Soya 65 | Soya chunks 65 | mealmaker 65 | veg starters | meal maker fry | Soya chunks fry | restaurant style | hotel style soya | crispy soya with step-by-step pictures and video recipes. Check out the soya 65 recipe and if you like the video plz subscribe to my channel.
soya 65
protein rich soya is not used commonly because of its after tasty. If you like restaurant-style soya chunks fry. Here is a version without deep frying.

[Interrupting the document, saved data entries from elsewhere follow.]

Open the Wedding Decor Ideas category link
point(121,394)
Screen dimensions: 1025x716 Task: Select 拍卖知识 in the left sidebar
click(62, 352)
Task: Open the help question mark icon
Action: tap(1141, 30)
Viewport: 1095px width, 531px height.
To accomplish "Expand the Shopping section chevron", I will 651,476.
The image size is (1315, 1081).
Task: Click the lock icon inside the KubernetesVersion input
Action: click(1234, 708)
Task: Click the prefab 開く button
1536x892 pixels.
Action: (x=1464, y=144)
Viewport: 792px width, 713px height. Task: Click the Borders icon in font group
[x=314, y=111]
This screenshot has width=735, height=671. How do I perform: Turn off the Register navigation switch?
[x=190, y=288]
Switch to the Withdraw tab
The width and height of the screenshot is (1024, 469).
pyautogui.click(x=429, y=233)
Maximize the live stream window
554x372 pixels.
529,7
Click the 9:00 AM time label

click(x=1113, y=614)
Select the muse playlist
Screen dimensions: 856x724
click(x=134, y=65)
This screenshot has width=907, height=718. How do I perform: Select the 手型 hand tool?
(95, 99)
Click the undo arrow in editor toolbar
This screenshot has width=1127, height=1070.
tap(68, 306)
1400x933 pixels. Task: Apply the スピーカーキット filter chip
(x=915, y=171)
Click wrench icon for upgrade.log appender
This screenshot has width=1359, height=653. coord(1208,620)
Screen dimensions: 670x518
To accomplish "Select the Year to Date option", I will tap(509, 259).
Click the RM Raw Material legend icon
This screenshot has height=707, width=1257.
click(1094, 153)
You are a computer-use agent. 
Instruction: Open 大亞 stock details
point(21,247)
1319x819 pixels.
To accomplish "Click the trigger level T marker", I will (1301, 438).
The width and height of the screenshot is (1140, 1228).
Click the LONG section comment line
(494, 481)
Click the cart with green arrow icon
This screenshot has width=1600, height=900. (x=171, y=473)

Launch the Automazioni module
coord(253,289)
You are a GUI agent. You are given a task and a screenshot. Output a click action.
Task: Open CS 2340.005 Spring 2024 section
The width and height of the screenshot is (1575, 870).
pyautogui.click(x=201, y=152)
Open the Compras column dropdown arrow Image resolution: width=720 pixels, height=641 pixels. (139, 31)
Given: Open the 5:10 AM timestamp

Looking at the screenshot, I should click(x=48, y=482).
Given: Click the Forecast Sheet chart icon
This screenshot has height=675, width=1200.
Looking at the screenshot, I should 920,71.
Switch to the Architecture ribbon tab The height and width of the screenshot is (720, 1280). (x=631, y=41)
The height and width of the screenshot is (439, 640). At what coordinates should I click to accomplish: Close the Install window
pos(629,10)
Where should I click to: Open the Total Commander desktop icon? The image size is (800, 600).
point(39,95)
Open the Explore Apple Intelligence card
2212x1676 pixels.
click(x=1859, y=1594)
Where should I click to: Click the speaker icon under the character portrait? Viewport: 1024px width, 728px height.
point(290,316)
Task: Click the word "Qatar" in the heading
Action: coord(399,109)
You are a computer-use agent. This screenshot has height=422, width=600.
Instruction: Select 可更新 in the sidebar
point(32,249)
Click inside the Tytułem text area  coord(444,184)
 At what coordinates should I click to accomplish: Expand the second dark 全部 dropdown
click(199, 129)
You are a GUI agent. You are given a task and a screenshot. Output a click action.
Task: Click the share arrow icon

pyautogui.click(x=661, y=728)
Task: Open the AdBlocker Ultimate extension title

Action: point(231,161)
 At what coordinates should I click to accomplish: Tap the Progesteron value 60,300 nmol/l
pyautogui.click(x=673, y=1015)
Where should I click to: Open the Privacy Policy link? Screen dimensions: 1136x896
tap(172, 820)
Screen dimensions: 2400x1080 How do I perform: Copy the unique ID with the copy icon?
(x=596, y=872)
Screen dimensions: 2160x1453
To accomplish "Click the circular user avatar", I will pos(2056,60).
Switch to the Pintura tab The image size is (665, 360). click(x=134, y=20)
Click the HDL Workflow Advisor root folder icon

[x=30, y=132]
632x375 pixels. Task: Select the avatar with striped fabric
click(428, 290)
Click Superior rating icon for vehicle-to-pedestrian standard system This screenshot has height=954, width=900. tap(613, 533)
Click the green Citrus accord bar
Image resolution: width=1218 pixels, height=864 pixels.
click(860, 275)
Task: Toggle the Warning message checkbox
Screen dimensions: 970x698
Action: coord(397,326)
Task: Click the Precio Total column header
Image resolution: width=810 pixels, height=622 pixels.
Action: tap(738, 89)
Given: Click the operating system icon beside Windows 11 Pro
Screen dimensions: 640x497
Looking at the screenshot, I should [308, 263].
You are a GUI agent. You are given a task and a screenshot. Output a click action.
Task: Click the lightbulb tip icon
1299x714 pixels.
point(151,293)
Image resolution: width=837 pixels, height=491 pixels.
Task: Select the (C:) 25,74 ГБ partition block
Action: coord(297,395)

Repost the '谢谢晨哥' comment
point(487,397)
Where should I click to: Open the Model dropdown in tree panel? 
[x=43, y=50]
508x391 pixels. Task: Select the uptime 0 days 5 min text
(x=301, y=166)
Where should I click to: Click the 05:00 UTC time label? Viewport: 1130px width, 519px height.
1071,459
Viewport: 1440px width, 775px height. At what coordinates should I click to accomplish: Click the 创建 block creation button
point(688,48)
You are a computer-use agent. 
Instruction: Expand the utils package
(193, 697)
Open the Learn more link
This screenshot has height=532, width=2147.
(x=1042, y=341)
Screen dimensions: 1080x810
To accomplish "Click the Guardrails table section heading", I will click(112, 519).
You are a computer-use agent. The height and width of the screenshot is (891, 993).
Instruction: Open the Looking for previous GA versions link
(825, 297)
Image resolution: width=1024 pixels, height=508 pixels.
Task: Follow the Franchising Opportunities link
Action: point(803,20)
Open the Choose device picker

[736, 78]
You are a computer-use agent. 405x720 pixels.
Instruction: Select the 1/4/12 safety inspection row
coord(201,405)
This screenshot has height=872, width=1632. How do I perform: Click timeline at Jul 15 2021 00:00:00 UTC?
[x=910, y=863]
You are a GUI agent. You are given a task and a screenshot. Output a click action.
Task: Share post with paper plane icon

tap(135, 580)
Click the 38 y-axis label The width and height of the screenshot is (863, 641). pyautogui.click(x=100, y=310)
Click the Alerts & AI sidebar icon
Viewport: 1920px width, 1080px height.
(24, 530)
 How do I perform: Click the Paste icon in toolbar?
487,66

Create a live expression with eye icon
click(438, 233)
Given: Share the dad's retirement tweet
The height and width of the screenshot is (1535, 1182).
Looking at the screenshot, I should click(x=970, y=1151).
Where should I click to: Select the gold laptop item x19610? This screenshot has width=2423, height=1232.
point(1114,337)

Makes a great appetizer and tasty side dish.
Tips to note
- I recommend using mini soya
- Always soak them well till they turn soft
- Drain the water compeletly and squeeze the water well soya absorbs all the flavor without turn bland
Should I parboil soya?
If you are using mini soya chunks, soaking is enough to turn them soft.
Water for the mix?
Make sure the soya chunk is completely drained. It should have moisture but water shouldn't drip. Curd is enough for the mixing
Spice mix
For tangy flavor use chaat masala.You can use tikka masala or Add any flavor of your choice.
Can I skip marination?
Marinating make the soya flavorful so I would recommend it.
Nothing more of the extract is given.